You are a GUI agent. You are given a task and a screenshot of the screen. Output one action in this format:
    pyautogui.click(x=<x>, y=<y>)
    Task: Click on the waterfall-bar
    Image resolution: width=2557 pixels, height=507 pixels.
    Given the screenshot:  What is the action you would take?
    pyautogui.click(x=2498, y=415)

---

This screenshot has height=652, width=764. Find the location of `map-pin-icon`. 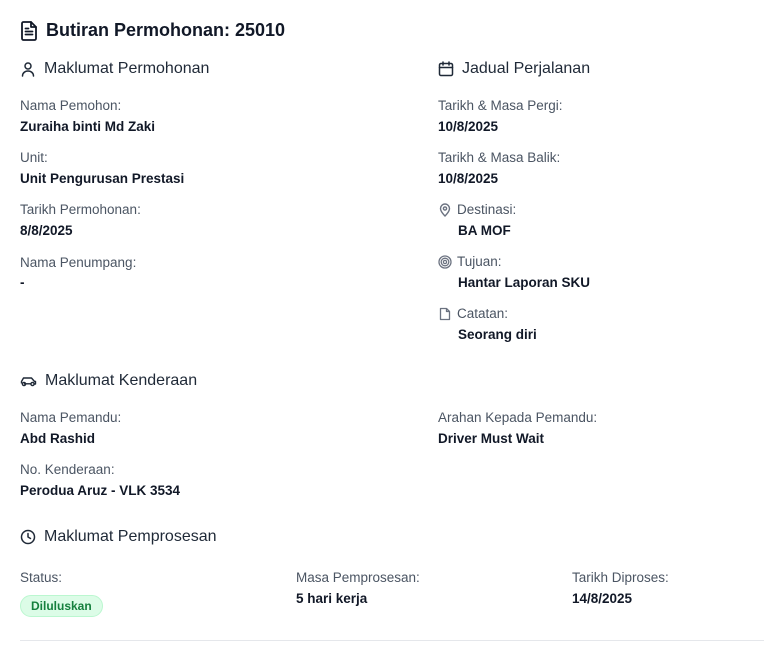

__WHAT IS EXPECTED__. Rewrite the stretch of data from the line containing "You are a GUI" through the line containing "Image resolution: width=2557", putting "cascade-bar" in place of "waterfall-bar" and changing nothing else. Give only those lines.

__ANSWER SECTION__.
You are a GUI agent. You are given a task and a screenshot of the screen. Output one action in this format:
    pyautogui.click(x=<x>, y=<y>)
    Task: Click on the cascade-bar
    Image resolution: width=2557 pixels, height=507 pixels.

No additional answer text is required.